The fire services got the call at 11:32 p.m. and had nine tenders on the scene very quickly. That kind of speed matters enormously when you're trying to rescue newborns from a burning building—every minute changes the outcome.
Why were there so many babies in the hospital at that hour?
It's a children's hospital, a Baby Care Centre. Newborns don't follow business hours. Some were likely born that day, others were there for treatment or observation. A pediatric facility operates around the clock.
The fact that eleven were rescued—does that suggest the evacuation worked?
It suggests the rescuers worked fast and the staff reacted. But six babies didn't make it out. That's the harder number to sit with. The rescue wasn't a success story; it was a partial rescue from a catastrophe.
What do we know about what started it?
Nothing yet. The cause is still unknown. That's actually one of the most urgent questions now—was this preventable? Was there a faulty wire, a blocked exit, inadequate alarms? Until they know, they can't say whether this was bad luck or bad planning.

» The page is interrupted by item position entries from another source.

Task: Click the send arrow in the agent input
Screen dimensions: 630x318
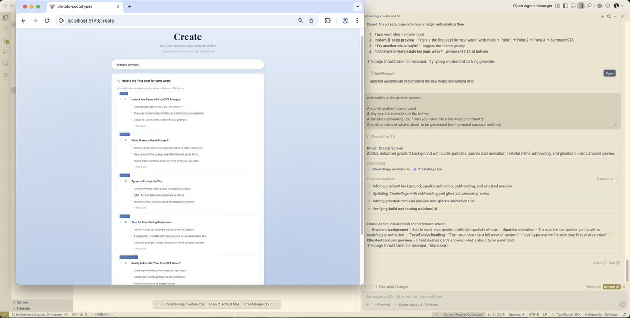Action: (623, 304)
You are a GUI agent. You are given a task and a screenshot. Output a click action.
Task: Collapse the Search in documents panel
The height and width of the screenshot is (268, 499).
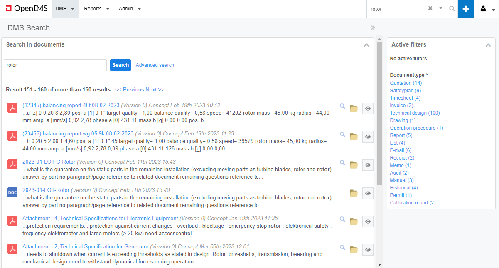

And this happened the same day as the Rajkot fire?
Yes. Twenty-seven people killed in a game zone collapse, six infants killed in a hospital fire, all in one day. It's hard not to see a pattern in that—a question about whether India's buildings, especially the ones that matter most, are actually safe.
What happens to the families now?
They grieve. They wait for answers about what happened. And the hospital, if it survives this, has to reckon with the fact that it failed to protect the children in its care.